La logia
En la ciudad montañosa, la mañana sobrevino sin las comunes nubes negras. Raúl Logos cepillaba sus dientes en el único baño de su pequeño apartamento (recién construido, seco y cuyos ventanales le permitían una vasta visión de la urbe). Con fuerza y repetidas veces, alguien tocó el timbre (en el siglo XX, ingenioso y eléctrico modo de anunciarse). Oculto en una bata roja de lana, Logos corrió y vio —en la rendija inferior de la puerta— una carta. Transcribo su contenido:
«Por tus méritos, la logia te ha seleccionado y permitirá tu incorporación. Entre muchos, has sido unánimemente escogido. Tendrás que venir a la Calle 70, Edificio Revés, terraza, Apartamento Aries. Hoy, a las nueve horas».

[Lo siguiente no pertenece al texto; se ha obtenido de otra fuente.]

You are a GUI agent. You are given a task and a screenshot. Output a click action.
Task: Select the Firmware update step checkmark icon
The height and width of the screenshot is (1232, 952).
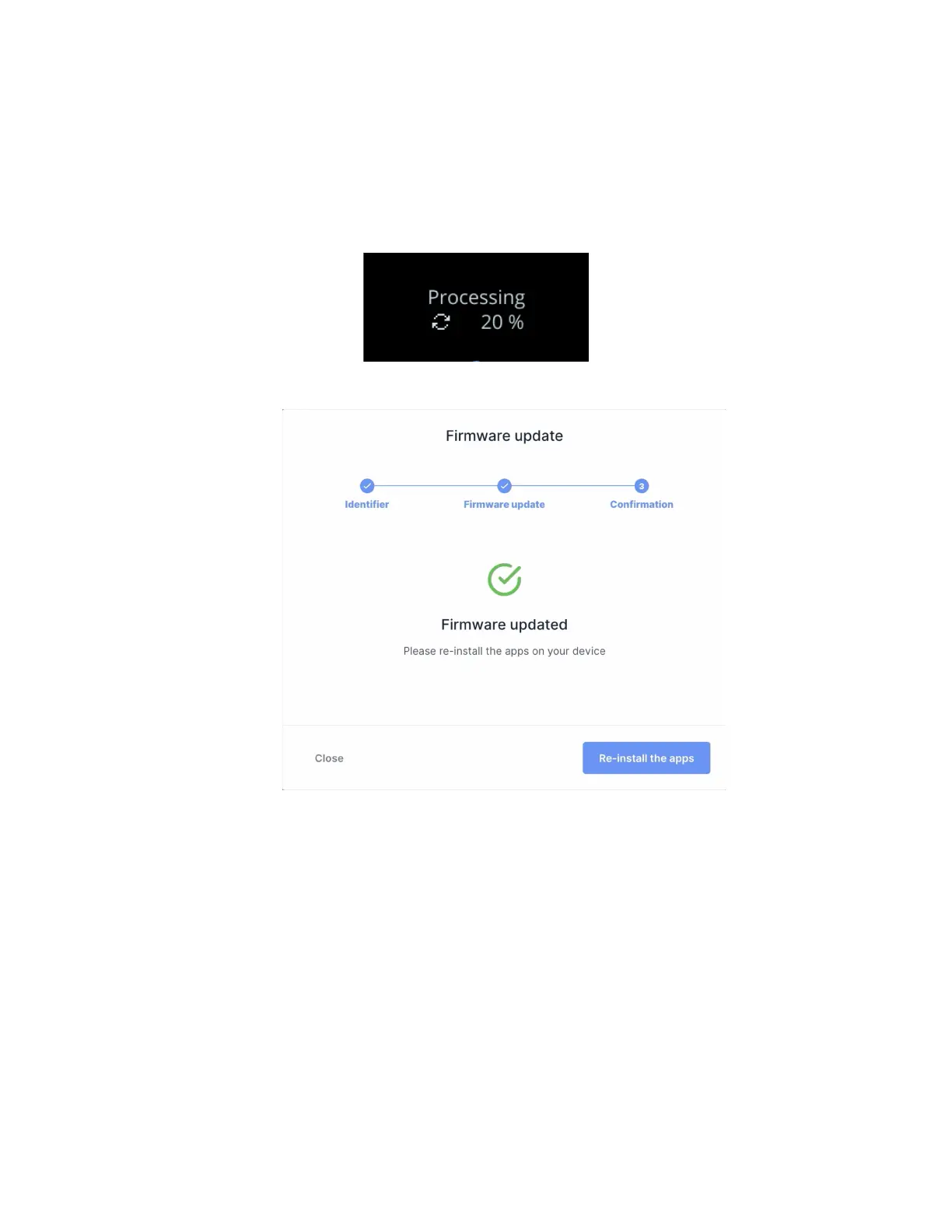504,486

Impávido, Logos sentó su Ser Físico en una vieja butaca (forjada en pardillo, 1920). Pensó que se trataba de una broma. Sin embargo, quiso confirmar su escepticismo: rápidamente, se duchó. Luego, se vistió para ir y llenó su billetera de próceres impresos.
En la Calle 69, al pie de una residencia en ruinas, una gata lo obligó a detenerse. La miró, la tomó y ella, dócilmente, escapó de sus manos. Lo guió hasta el Edificio Revés. Todavía no se oían los ruidos automotores que, sin punidad, escandalizan los amaneceres en las metrópolis.
La gata se introdujo al ascensor y, tras ella, también Raúl. Para lamerle el rostro, la felina trepó su pierna derecha y se posó en su hombro. Logos estaba admirado por el animal y enfadado por la lentitud con la cual se desplazaba el claustromóvil.
Al fin, el elevador llegó al pasillo del Apartamento Aries. Raúl activó el anunciador y salió una mujer:
—¿Eres Raúl Logos? —inquirió.
—Sí soy —contento, dijo él—. Vine porque recibí una carta.
—Te esperábamos. Entra…
Logos atravesó el umbral y fue presa del estupor: sin mobiliario, el recinto era semejante a una meseta bordeada por montañas y aisladas cabañas. Creyó alucinaba. Pero, al verlo extático, la fémina lo emplazó.
—¿Qué te sucede?
Raúl ejecutó varios pasos hacia adelante. Frente a él, un tipo mutilaba a otro con un machete de oro.
—Eres tú quien tiene que darme una explicación —asustado, emplazó a la anfitriona—: ¿qué sucede aquí?
—No exasperes. Pronto, «El Maestro» te esclarecerá algunos asuntos. Mi nombre es Arcila, su esposa, y estoy aquí para servir.
—En la logia, el placer no tiene quien lo conjure ni tampoco límites —autoritario, interrumpió «El Maestro»—. Somos (sus miembros) desalmados por volición. No captas escenas de un crimen: el verdugo sólo da forma al milenario arte de mutilar personas y animales irracionales. El recrea nuestros ojos y comparte la felicidad que le produce asesinar sin la piedad de los idiotas, los prelados y la de los alienados con ideas altruistas.
Un poco más allá, a diez metros de distancia, ahorcado, un individuo pendía de la rama más gruesa de una acacia. «El Maestro» era muy joven (20 años) y apacible. Dio instrucciones a su edecán (un chico de once). Desnudas, varias adolescentes bebían vino y departían sentadas encima de las rocas y césped de imitación. Hermosas, vivaces, lo miraban y reían. Igual, los varones deambulaban sin ropas. Intrigado y cauteloso, Raúl se aferró al picaporte: abrió y, sin despedirse, huyó.
Afuera, los transeúntes lo esquivaban. Raúl Logos no comprendía la razón por la que inspiraba pánico. Se apresuró, pero, a una cuadra del bulevar de la Plaza Principal, fue interceptado por patrulleros.
Ante un grupo de curiosos, le arrebataron el machete de oro y la gata que, moribunda, aún maullaba: no tenía patas, sangraba y parecía suplicar su salvación. A Logos, uno de los gendarmes le cubrió su desnudo cuerpo con una lona (la extrajo de la maletera del vehículo oficial). Como no pudo defenderse contra la evidencia, fue recluido en el Sanatorio Experimental Abierto: una meseta bordeada por montañas y aisladas cabañas habitadas por enfermeros que eran —además— guardianes y capitaneado por un hombre al cual llamaban «El Maestro».